Loading articles...

Case rates have doctors dreading next hospital shifts in Alberta

Last Updated Apr 26, 2021 at 8:59 pm MDT

CALGARY (660 NEWS) — ICU’S buckling under pressure in Ontario, a P.1 variant rapidly spreading in B.C., but the highest rate of active cases in the country isn’t in either province.

It’s in Alberta.

Doctors warning those numbers can translate to the most serious data around deaths, hospitalizations — the kind of numbers no one wants to compete with.

Dr. Gabriel Fabreau is dreading his next rotation at the Peter Lougheed Centre in Calgary, as Alberta surpasses 20,000 active cases.

He fears the harsh reality that admissions lag behind case numbers, and the patients are coming.

READ MORE: Alberta identifies 1,542 new variant cases of COVID-19

“It’s about to get really, really, bad, and it’s frustrating that it didn’t have to be that way. And with the cases still rising we know things will just get really awful very soon.” Fabreau said.

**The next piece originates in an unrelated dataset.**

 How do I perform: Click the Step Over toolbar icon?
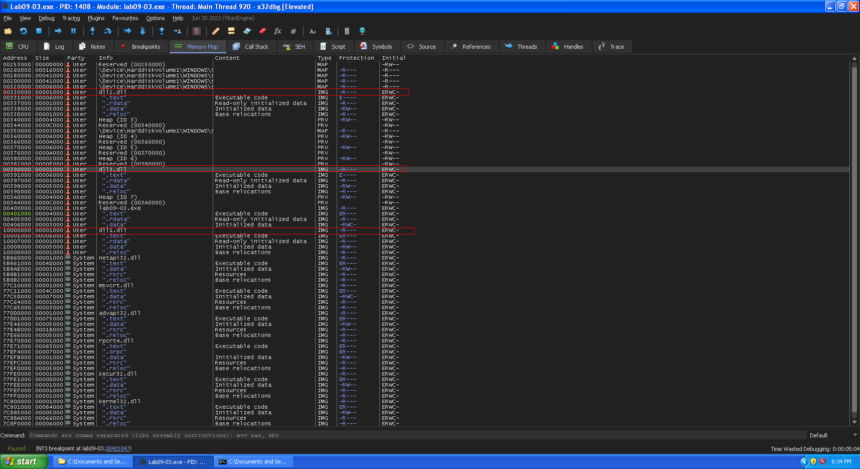pyautogui.click(x=107, y=31)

Health Canada data says Ontario has an active case rate of 277 cases per 100,000 people. Alberta is at 455 cases per 100,000. The current rate in B.C., where the P.1. variant is spreading rapidly, is 176 per 100,000.

Dr. Fabreau points to an Ontario Science Table finding, that says shifting vaccines to hotspots will help reduce hospitalizations and deaths.

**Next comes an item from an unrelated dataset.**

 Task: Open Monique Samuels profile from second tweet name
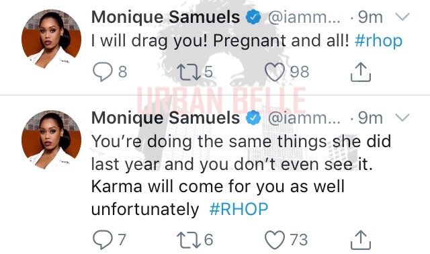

“The concept is, if you’re at risk and your house is on fire, that’s where we send the firefighters,” he said. “Pop up clinics that are working in Surrey, that are working in Ontario, that are working in Peel, they need to be applied to places like upper northeast Calgary, Millwods in Edmonton, Northeast Edmonton, Fort McMurray.”

Politicians in Fort McMurray declared a local state of emergency for the region during a late-night meeting Sunday.

RELATED: Northern Alberta municipality to declare state of emergency due to COVID-19

And while vaccines don’t offer a quick way out, a recent Angus Reid Institute poll says 28 per cent of Albertans feel unsure or will not get a shot, compared to the 16 per cent national average.

“And even after receiving the first dose it takes about two weeks before you reach a significant degree of immunity, so no matter what happens, we are going to see a lot of hospitalizations, a lot of critically ill folks, a lot more deaths.”